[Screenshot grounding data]
Start of Block

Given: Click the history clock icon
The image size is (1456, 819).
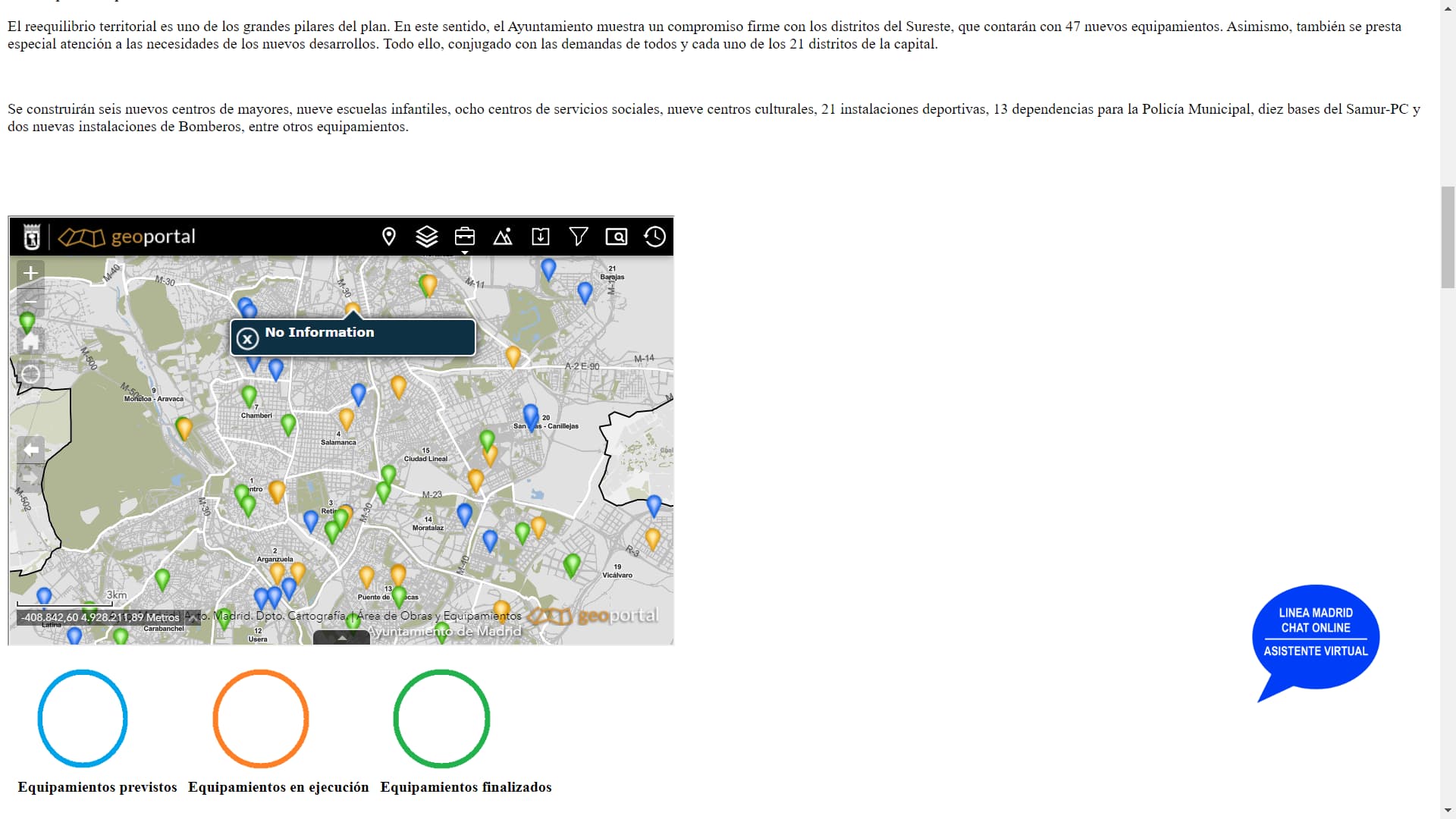Looking at the screenshot, I should coord(654,237).
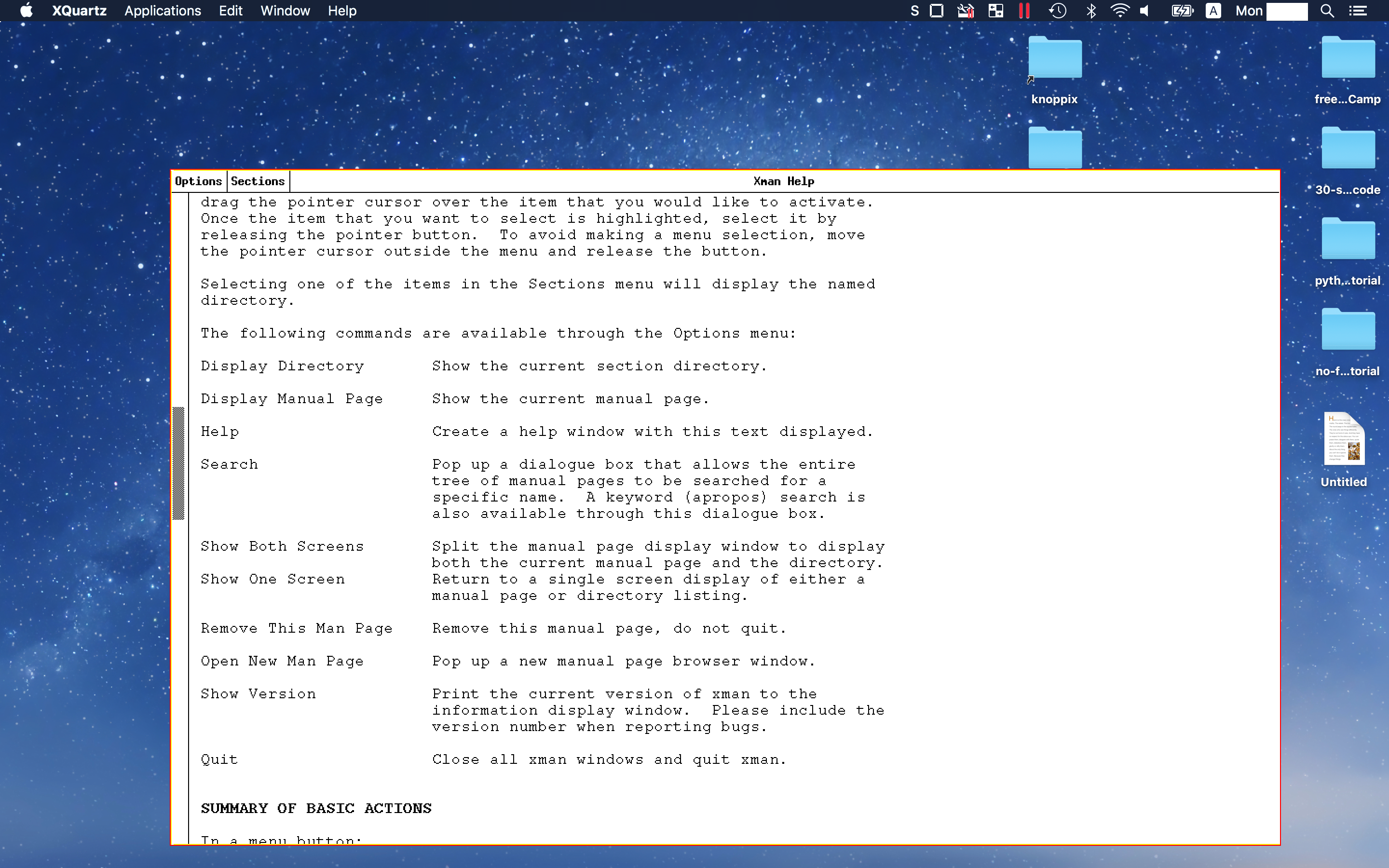
Task: Open the xman Sections menu
Action: (258, 181)
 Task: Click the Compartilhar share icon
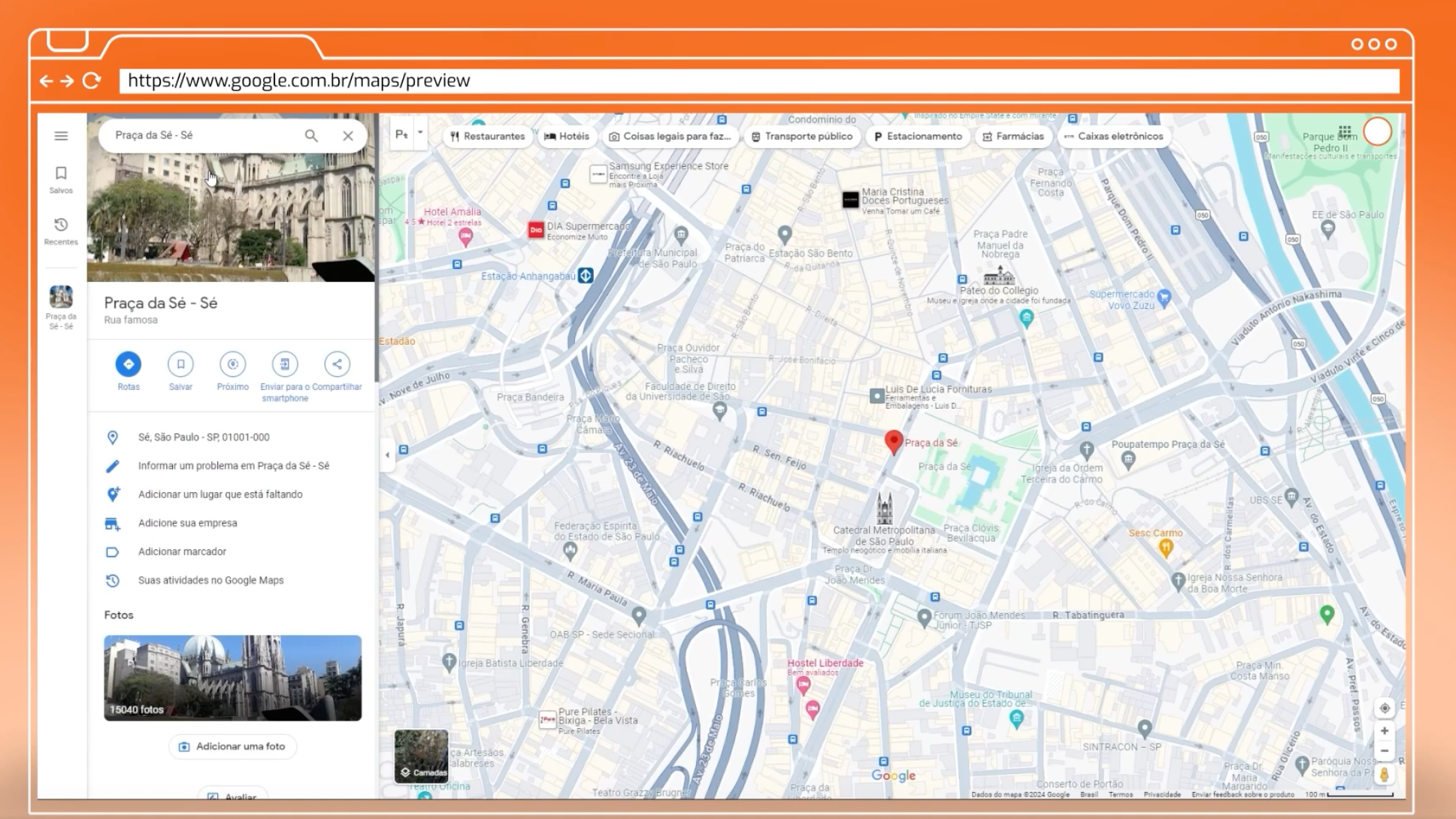pyautogui.click(x=337, y=364)
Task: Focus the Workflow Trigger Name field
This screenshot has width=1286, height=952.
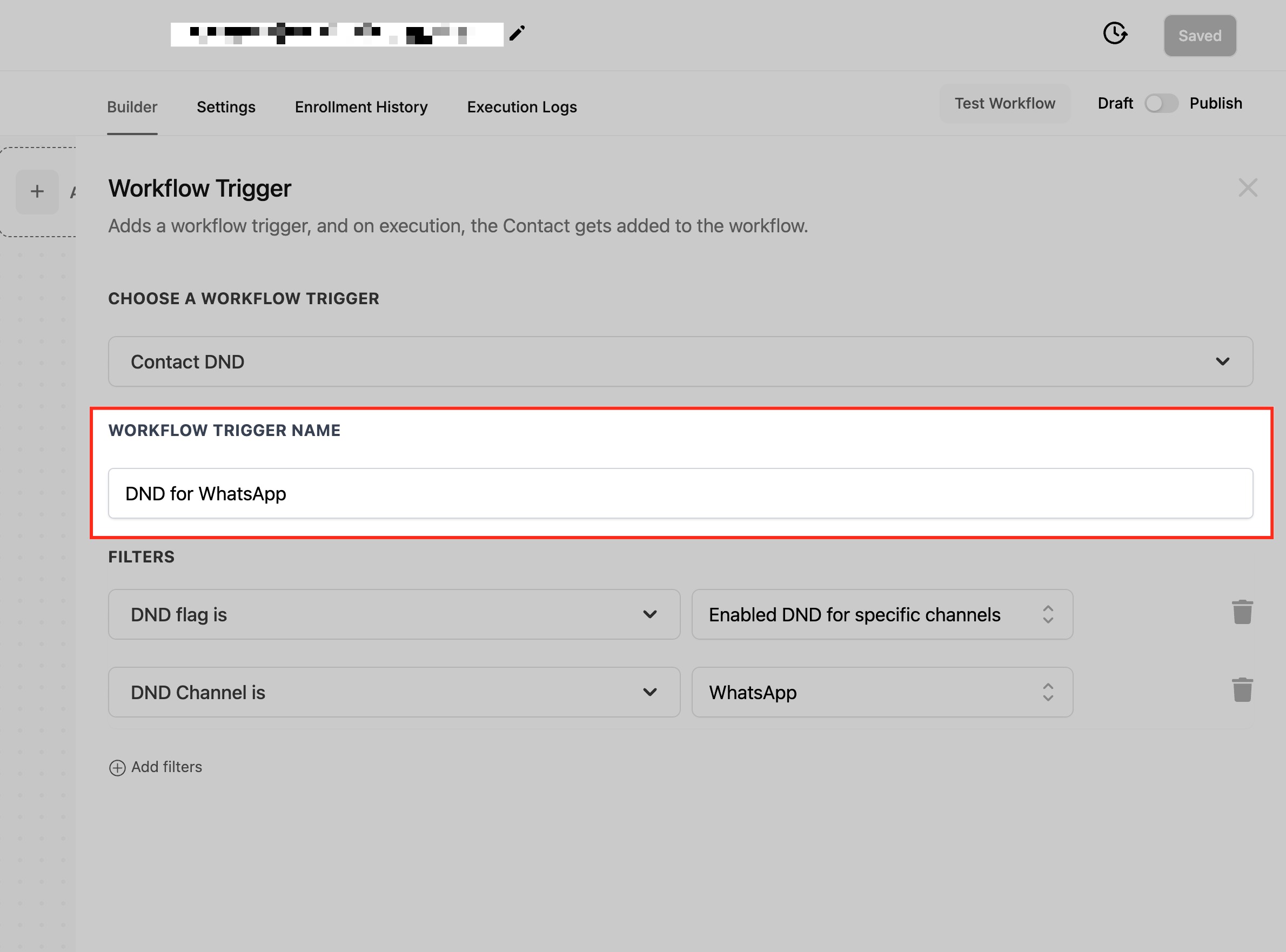Action: [x=680, y=494]
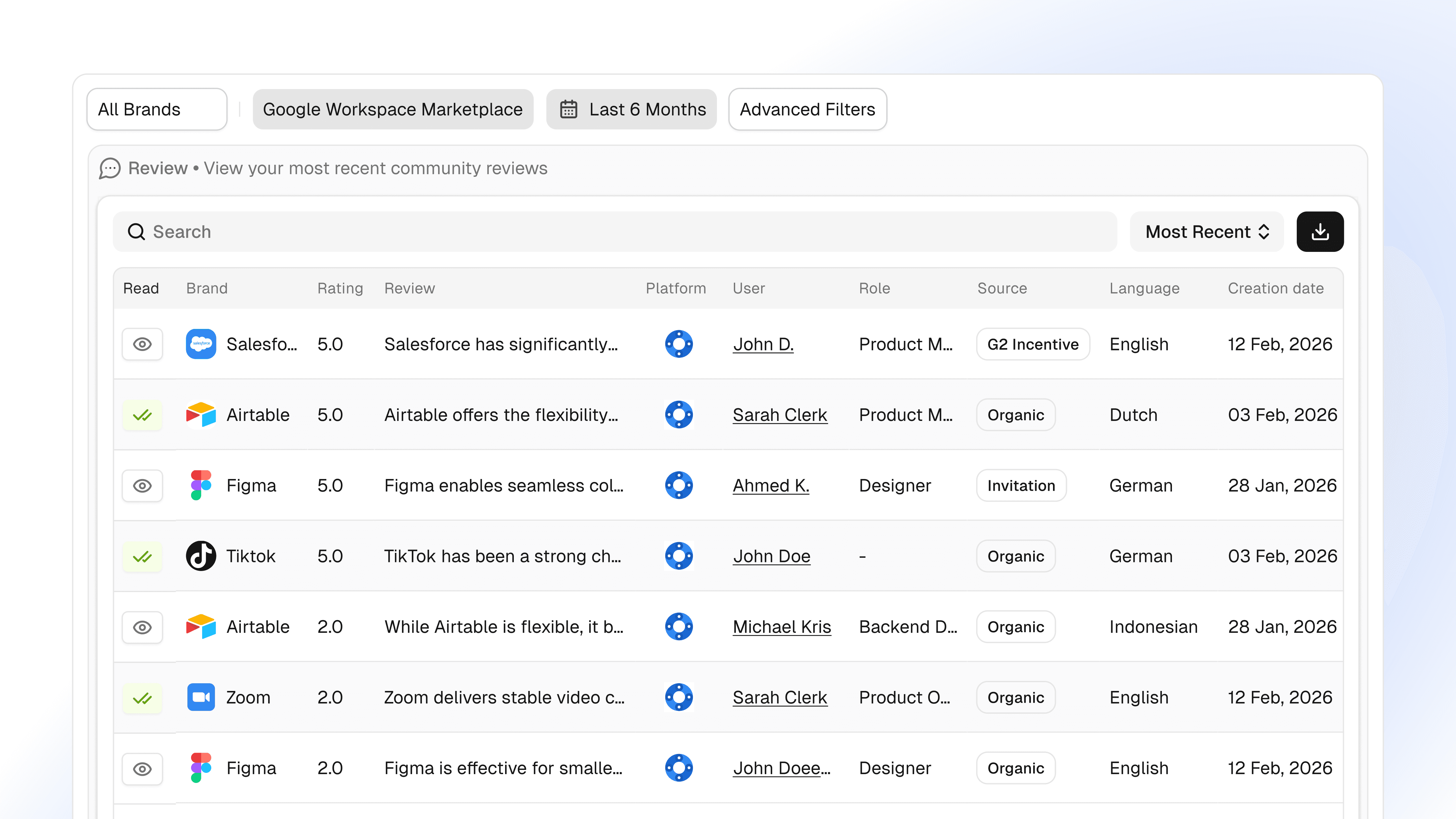Click the Salesforce brand logo icon
The height and width of the screenshot is (819, 1456).
201,344
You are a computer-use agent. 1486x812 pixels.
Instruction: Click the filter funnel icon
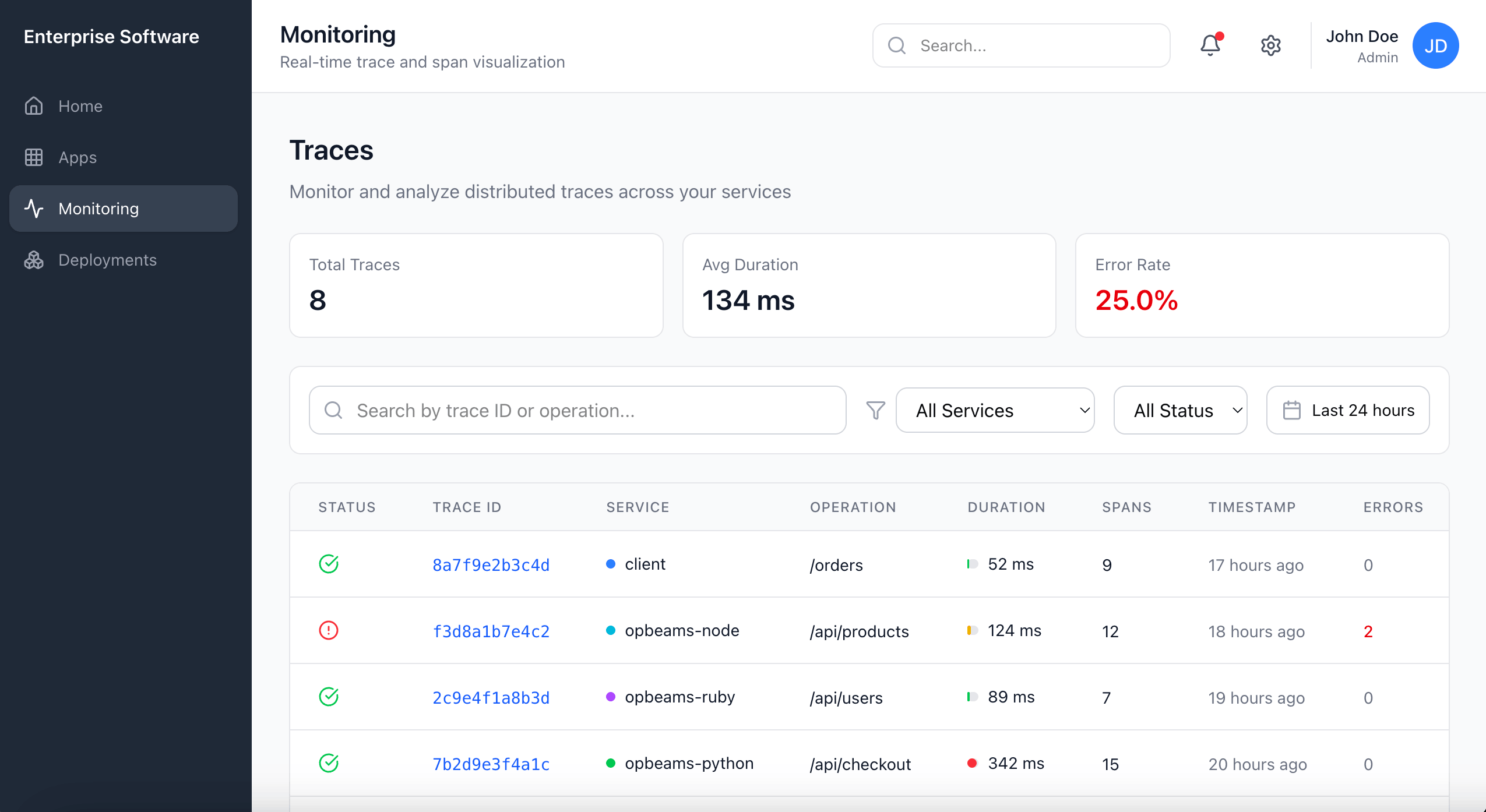click(x=875, y=410)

End of Block

*Work required*.
All records above are to be printed exactly, minus the pictures they contain.

*Task solution*.
Given: Click the history clock icon
The image size is (1456, 819).
Looking at the screenshot, I should coord(654,237).
Task: Open the xman Sections menu
Action: (258, 181)
 Task: Click the Compartilhar share icon
pyautogui.click(x=337, y=364)
Task: Focus the Workflow Trigger Name field
This screenshot has width=1286, height=952.
Action: [x=680, y=494]
Click the Salesforce brand logo icon
The height and width of the screenshot is (819, 1456).
201,344
You are a computer-use agent. 1486x812 pixels.
Instruction: Click the filter funnel icon
click(x=875, y=410)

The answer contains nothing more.